What you will do: Please decide whether each of these statements agrees with the news excerpt on Denmark's 'ghetto' list, giving yes or no and quoting the words that decide it: (a) Some new areas were added to the list in this update. (b) Seventeen areas in Denmark are currently covered by redevelopment requirements.

The government’s list of areas it officially terms as ‘ghettos’ has been almost halved, from 28 to 15 areas, in an annual update of the list.

Danish government reduces number of areas officially termed 'ghetto'
Tåstrupgård in Høje-Taastrup is considered a 'ghetto' by the Danish government. Photo: Liselotte Sabroe/Ritzau Scanpix

The housing ministry published the latest version of the list, which is updated annually, on Tuesday.

Of the 13 areas removed from the up-to-date list, 3 are in Copenhagen. Others are located in Taastrup, Holbæk, Vejle, Kolding, Aarhus, Køge, Guldborgsund, Odense, Fredericia and Silkeborg. No new areas were added.

The 15 remaining ‘ghetto’ areas include 2 which have been on the list for 5 consecutive years, earning them the term ‘hard ghetto’. When an area is given this tag, authorities are obliged to create a redevelopment plan which must be signed off by the ministry.

Areas which previously qualified as ‘hard ghettos’ but later cease to fulfil the relevant criteria remain subject to the redevelopment plans, which in past cases have involved the rehousing of residents. A total of 17 areas in Denmark are currently encompassed by redevelopment requirements of this kind.

In a press statement, the Ministry for Housing and Transport said that the primary reasons for the reduction in ‘ghetto’ areas are decreases in unemployment and criminal convictions. Improvement in education levels amongst residents, and a drop-off in the proportion of minority ethnic residents also occurred in some areas, the ministry said.

Given material:

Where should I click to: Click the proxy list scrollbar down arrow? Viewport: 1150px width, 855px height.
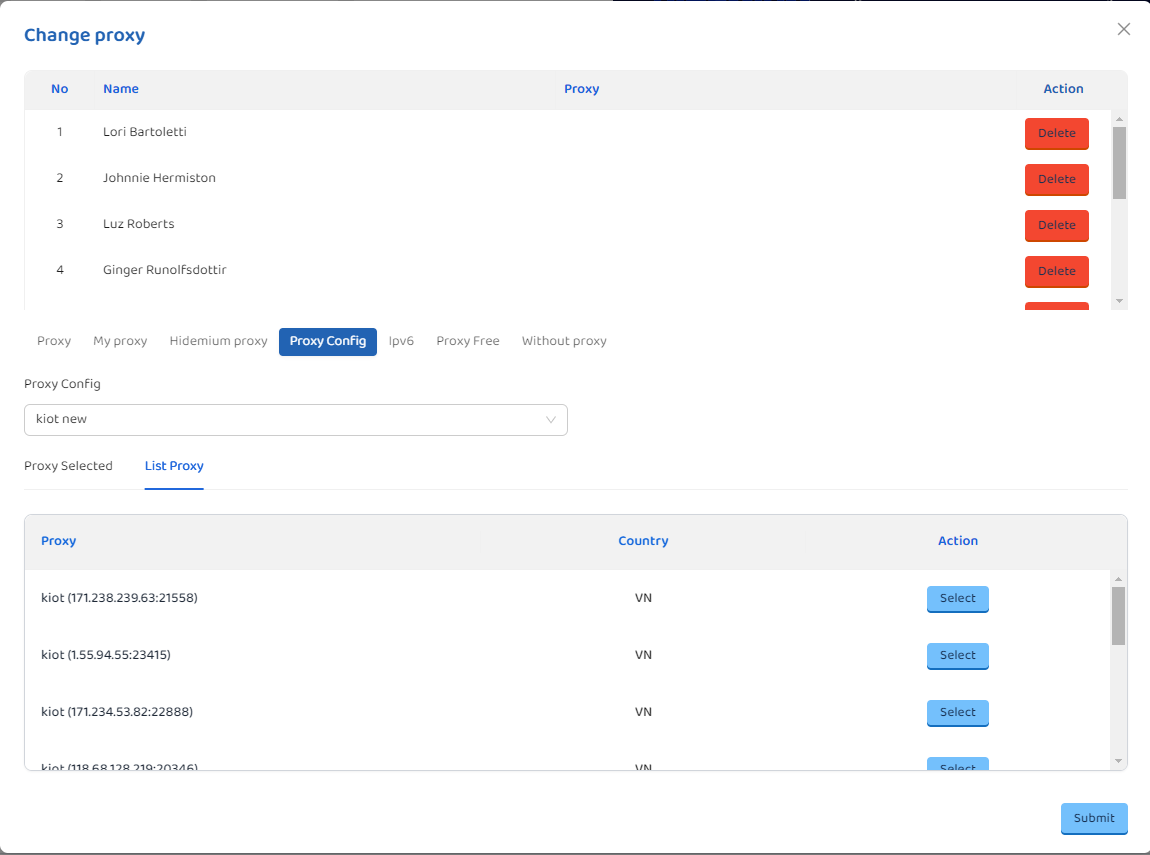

Exercise answer:
(a) No: "No new areas were added."
(b) Yes: "A total of 17 areas in Denmark are currently encompassed by redevelopment requirements of this kind."